その部位に骨が不足している場合は、骨の移植や再生手術をします。また、インプラントの本数は、可轍式の義歯をインプラントで支持する場合は、2〜4本、固定式のブリッジを支持する場合は、6本以上のインプラントを使用します。
しかし、All-on-4という概念は、特に新しいインプラントを使うとかではなく、トップダウントリートメントではなく、骨がある部分に4本のインプラントを平行ではなく、上顎洞や神経を避けるように傾斜させて扇形に広がるように埋入し、即時負荷で仮歯を同日にセットするという術式です。確かに、平行にインプラントを植立するより、骨を有効に利用できます。
骨質が軟らかく、骨量も少ない日本人には、一般的には、骨質が良いと言われる下顎であっても、4本でなく5、6本のインプラントを使用することがありますし、上顎では、基本的には6本のインプラントの使用が基本と言われています。

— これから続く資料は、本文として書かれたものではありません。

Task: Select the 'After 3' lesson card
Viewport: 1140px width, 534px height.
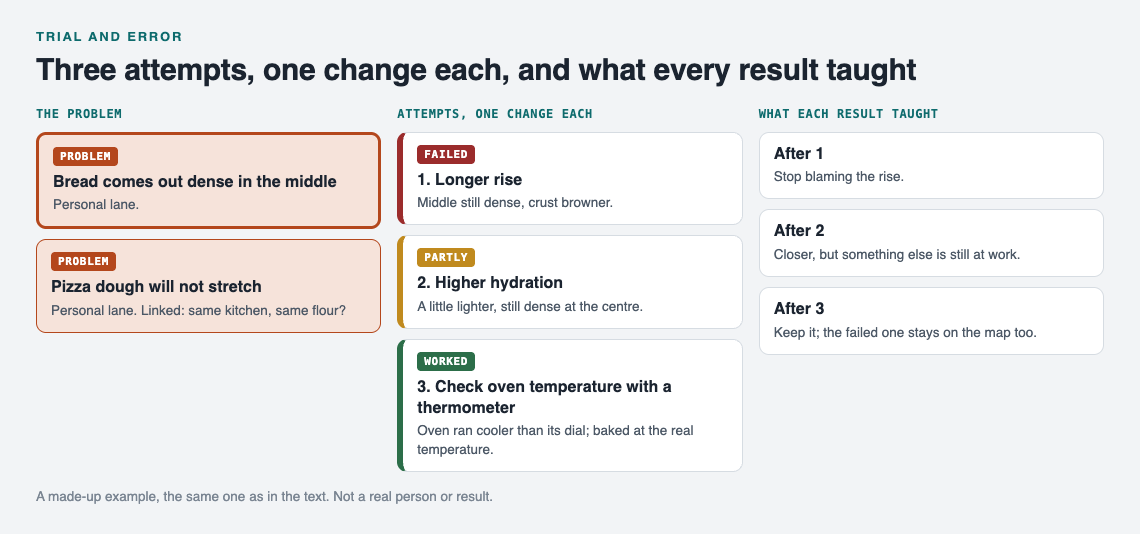Action: pyautogui.click(x=931, y=321)
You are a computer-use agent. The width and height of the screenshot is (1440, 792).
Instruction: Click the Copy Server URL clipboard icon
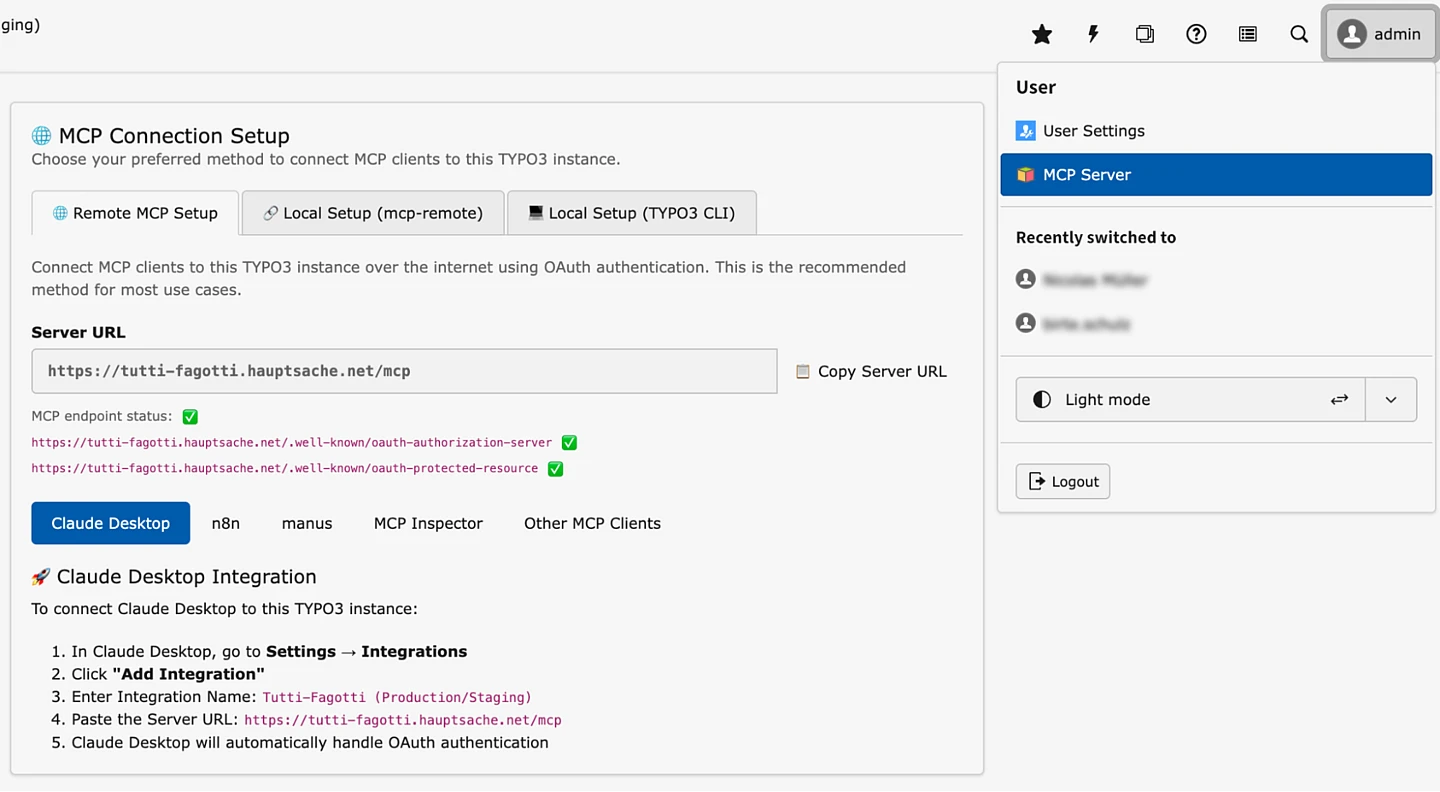tap(802, 371)
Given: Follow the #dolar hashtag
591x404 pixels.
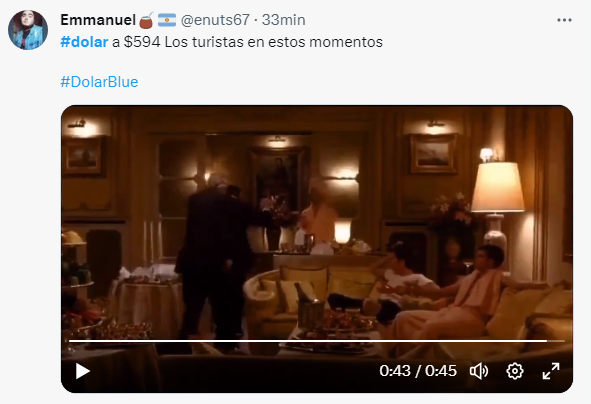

最終的なインプラント上部構造は、固定式のブリッジになります。
【利点】
◎骨移植をしないということと
◎インプラントの本数が固定式のブリッジには1〜2本少なくてすむこともある(費用が少なくてすむ可能性がある)
◎即時負荷で、仮歯がオペと同日に入ること
【欠点】
◎インプラントを傾斜させて植立するために、将来的にインプラントの追加埋入が難しくなり、一度立てた治療計画の修正が難しい
◎インプラントが傾斜しているために、上部構造のメンテナンスが難しい
下記に理由で特に利点がそれほどないと考えられます
◎6本(4本でなく)のインプラントの使用で、理想的な位置にインプラントを植立さたうえに固定式のブリッジの治療が可能
◎即時負荷は、この術式でなくても、それ以前から、条件によっては可能であった
◎暫間インプラントの使用で、全ての症例において即時負荷でオペ同日の仮歯のセットは可能
当院では、骨が不足している方で、何らかの理由で骨移植ができない患者様に、このコンセプトに基づいたインプラント治療を行うことがあります。